Note that in most Unix shells, wildcards will probably need to
be escaped on the command line, to prevent the shell from
expanding the wildcard before
agedu sees it.
--prune-path is similar to
--prune, except that the wildcard
is matched against the entire pathname instead of just the
filename at the end of it. So whereas
--prune *a*b* will match
any file whose actual name contains an
a somewhere before a
b,
--prune-path *a*b* will also match a file whose name contains
b and which is inside a directory containing an
a, or any file
inside a directory of that form, and so on.
--exclude wildcard and
--exclude-path wildcard These cause particular files or directories to be omitted from
the index, but not from the scan. If
agedu's scan encounters a
file or directory whose name matches the wildcard provided to
the
--exclude option, it will not include that file in its
index - but unlike
--prune, if the file in question is a
directory it will still scan its contents and index them if
they are not ruled out themselves by
--exclude options.
As above,
--exclude-path is similar to
--exclude, except that
the wildcard is matched against the entire pathname.
--include wildcard and
--include-path wildcard These cause particular files or directories to be re-included
in the index and the scan, if they had previously been ruled
out by one of the above exclude or prune options. You can
interleave include, exclude and prune options as you wish on
the command line, and if more than one of them applies to a
file then the last one takes priority.
For example, if you wanted to see only the disk space taken up
by MP3 files, you might run
$
agedu -s . --exclude '*' --include '*.mp3' which will cause everything to be omitted from the scan, but
then the MP3 files to be put back in. If you then wanted only
a subset of those MP3s, you could then exclude some of them
again by adding, say, `
--exclude-path './queen/*'' (or, more
efficiently, `
--prune ./queen') on the end of that command.

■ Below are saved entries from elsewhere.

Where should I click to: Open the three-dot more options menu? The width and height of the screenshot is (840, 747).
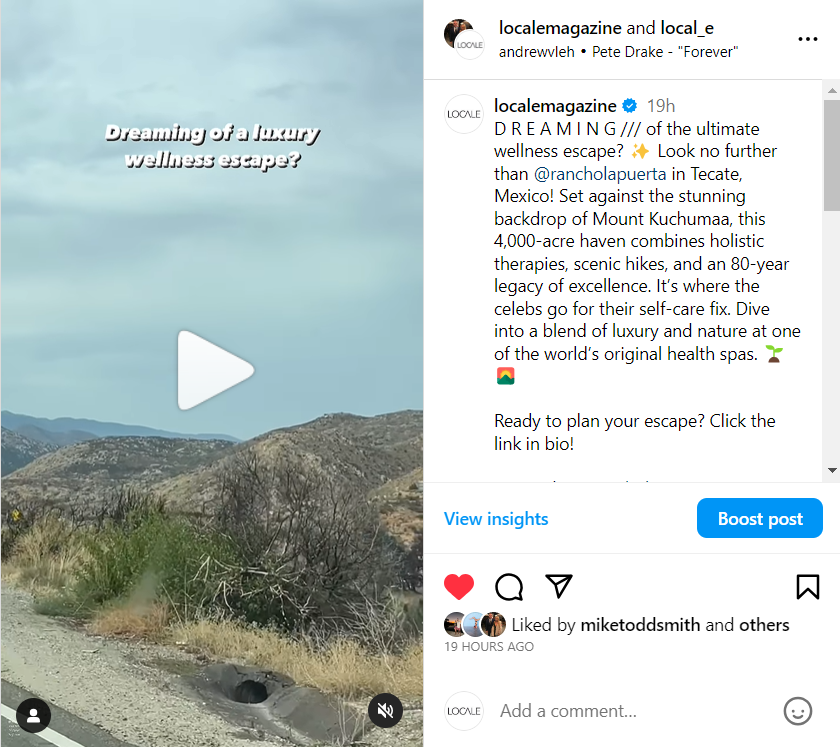(808, 39)
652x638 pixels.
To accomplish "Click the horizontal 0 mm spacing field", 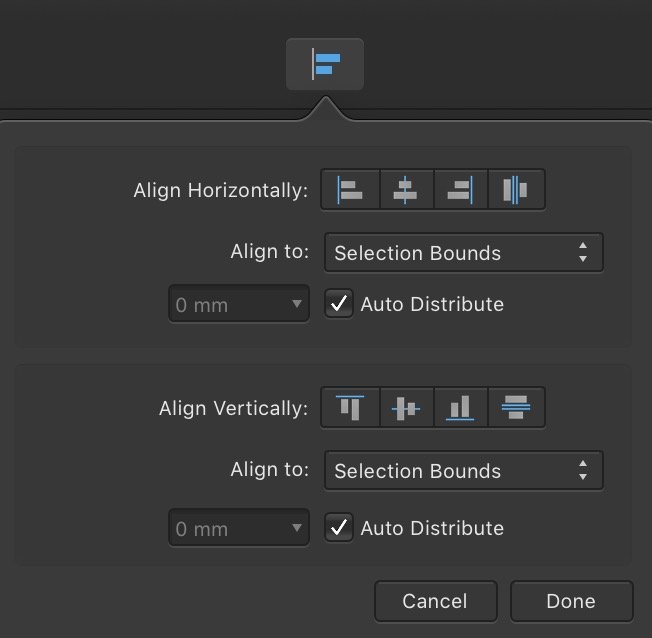I will (x=225, y=305).
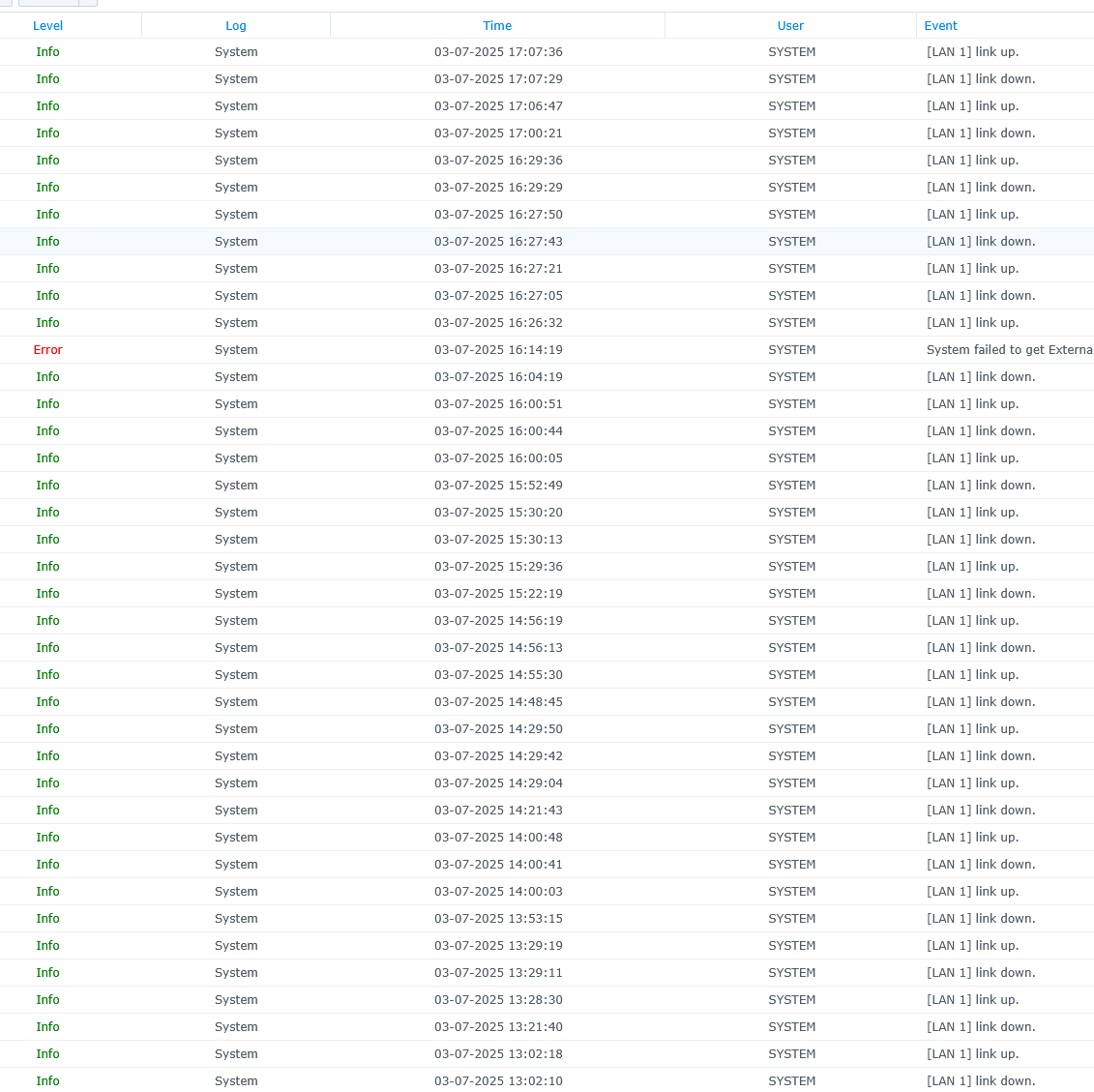Click the partially visible toolbar button above Level
Screen dimensions: 1094x1092
5,3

As with the previous two options,
--include-path is similar to
--include except that the wildcard is matched against the
entire pathname.
--progress,
--no-progress and
--tty-progress When
agedu is scanning a directory tree, it will typically
print a one-line progress report every second showing where it
has reached in the scan, so you can have some idea of how much
longer it will take. (Of course, it can't predict
exactly how
long it will take, since it doesn't know which of the
directories it hasn't scanned yet will turn out to be huge.)
By default, those progress reports are displayed on
agedu's
standard error channel, if that channel points to a terminal
device. If you need to manually enable or disable them, you
can use the above three options to do so:
--progress unconditionally enables the progress reports,
--no-progress unconditionally disables them, and
--tty-progress reverts to
the default behaviour which is conditional on standard error
being a terminal.
--dir-atime and
--no-dir-atime In normal operation,
agedu ignores the atimes (last access
times) on the
directories it scans: it only pays attention to
the atimes of the
files inside those directories. This is
because directory atimes tend to be reset by a lot of system
administrative tasks, such as
cron jobs which scan the file
system for one reason or another - or even other invocations
of
agedu itself, though it tries to avoid modifying any atimes
if possible. So the literal atimes on directories are
typically not representative of how long ago the data in
question was last accessed with real intent to use that data
in particular.
Instead,
agedu makes up a fake atime for every directory it
scans, which is equal to the newest atime of any file in or
below that directory (or the directory's last
modification time, whichever is newest). This is based on the assumption
that all
important accesses to directories are actually
accesses to the files inside those directories, so that when
any file is accessed all the directories on the path leading
to it should be considered to have been accessed as well.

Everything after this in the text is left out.